### Data for review
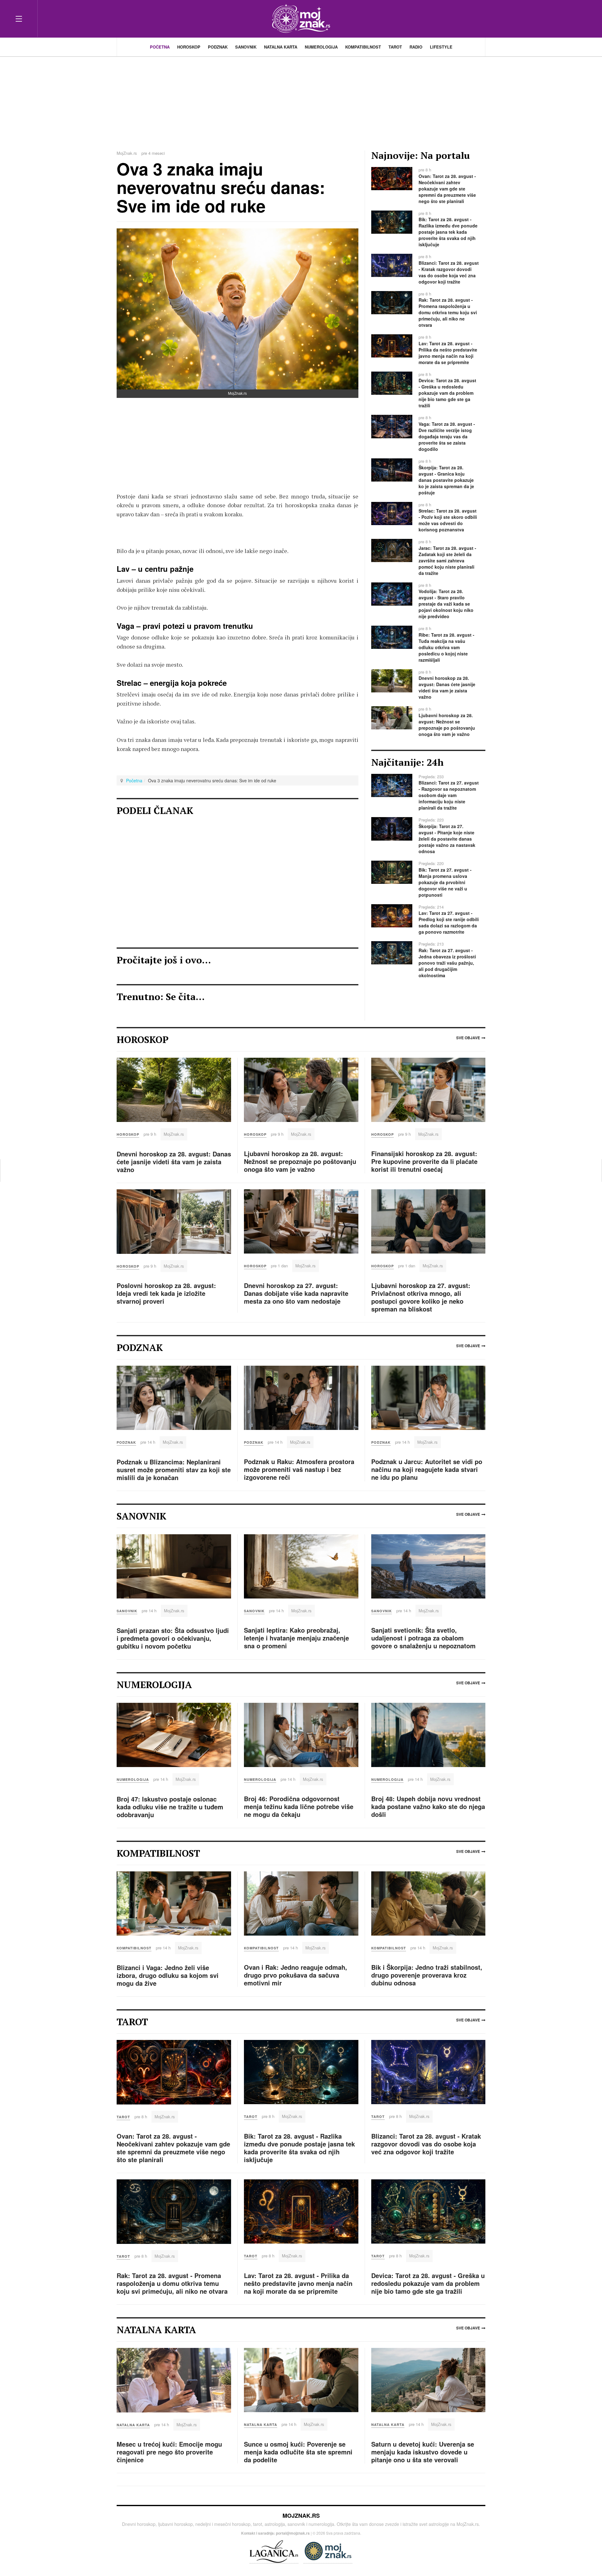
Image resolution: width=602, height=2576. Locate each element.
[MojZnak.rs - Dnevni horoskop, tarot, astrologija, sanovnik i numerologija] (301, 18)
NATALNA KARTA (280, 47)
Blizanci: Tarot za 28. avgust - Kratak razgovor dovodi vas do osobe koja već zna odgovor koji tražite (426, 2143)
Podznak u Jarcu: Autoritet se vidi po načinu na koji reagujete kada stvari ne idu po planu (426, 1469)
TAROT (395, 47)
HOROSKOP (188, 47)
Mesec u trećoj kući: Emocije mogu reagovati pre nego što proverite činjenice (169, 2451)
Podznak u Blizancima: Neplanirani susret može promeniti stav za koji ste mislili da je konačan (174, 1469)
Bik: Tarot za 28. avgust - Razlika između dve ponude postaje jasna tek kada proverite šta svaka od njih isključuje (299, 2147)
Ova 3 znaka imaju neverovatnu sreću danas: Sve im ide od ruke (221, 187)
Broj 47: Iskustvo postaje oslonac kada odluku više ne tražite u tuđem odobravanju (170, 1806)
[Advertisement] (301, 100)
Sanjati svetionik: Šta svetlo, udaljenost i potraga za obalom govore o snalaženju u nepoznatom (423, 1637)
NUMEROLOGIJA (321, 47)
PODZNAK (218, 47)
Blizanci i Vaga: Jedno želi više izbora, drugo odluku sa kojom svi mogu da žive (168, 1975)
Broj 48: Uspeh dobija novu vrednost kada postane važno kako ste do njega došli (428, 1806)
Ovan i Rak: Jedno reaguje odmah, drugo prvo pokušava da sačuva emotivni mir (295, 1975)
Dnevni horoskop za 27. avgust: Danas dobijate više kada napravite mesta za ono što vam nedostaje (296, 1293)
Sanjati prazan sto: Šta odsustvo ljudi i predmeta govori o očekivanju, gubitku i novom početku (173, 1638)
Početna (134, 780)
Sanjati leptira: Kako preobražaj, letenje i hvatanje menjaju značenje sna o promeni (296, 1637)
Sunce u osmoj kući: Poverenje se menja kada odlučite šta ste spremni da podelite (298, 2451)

### Your objective
Without including any picture, retype the entries exactly.

### Task answer
Image resolution: width=602, height=2576. Locate each element.
[MojZnak.rs - Dnevni horoskop, tarot, astrologija, sanovnik i numerologija] (301, 18)
NATALNA KARTA (280, 47)
Blizanci: Tarot za 28. avgust - Kratak razgovor dovodi vas do osobe koja već zna odgovor koji tražite (426, 2143)
Podznak u Jarcu: Autoritet se vidi po načinu na koji reagujete kada stvari ne idu po planu (426, 1469)
TAROT (395, 47)
HOROSKOP (188, 47)
Mesec u trećoj kući: Emocije mogu reagovati pre nego što proverite činjenice (169, 2451)
Podznak u Blizancima: Neplanirani susret može promeniti stav za koji ste mislili da je konačan (174, 1469)
Bik: Tarot za 28. avgust - Razlika između dve ponude postaje jasna tek kada proverite šta svaka od njih isključuje (299, 2147)
Ova 3 znaka imaju neverovatnu sreću danas: Sve im ide od ruke (221, 187)
Broj 47: Iskustvo postaje oslonac kada odluku više ne tražite u tuđem odobravanju (170, 1806)
[Advertisement] (301, 100)
Sanjati svetionik: Šta svetlo, udaljenost i potraga za obalom govore o snalaženju u nepoznatom (423, 1637)
NUMEROLOGIJA (321, 47)
PODZNAK (218, 47)
Blizanci i Vaga: Jedno želi više izbora, drugo odluku sa kojom svi mogu da žive (168, 1975)
Broj 48: Uspeh dobija novu vrednost kada postane važno kako ste do njega došli (428, 1806)
Ovan i Rak: Jedno reaguje odmah, drugo prvo pokušava da sačuva emotivni mir (295, 1975)
Dnevni horoskop za 27. avgust: Danas dobijate više kada napravite mesta za ono što vam nedostaje (296, 1293)
Sanjati prazan sto: Šta odsustvo ljudi i predmeta govori o očekivanju, gubitku i novom početku (173, 1638)
Početna (134, 780)
Sanjati leptira: Kako preobražaj, letenje i hvatanje menjaju značenje sna o promeni (296, 1637)
Sunce u osmoj kući: Poverenje se menja kada odlučite šta ste spremni da podelite (298, 2451)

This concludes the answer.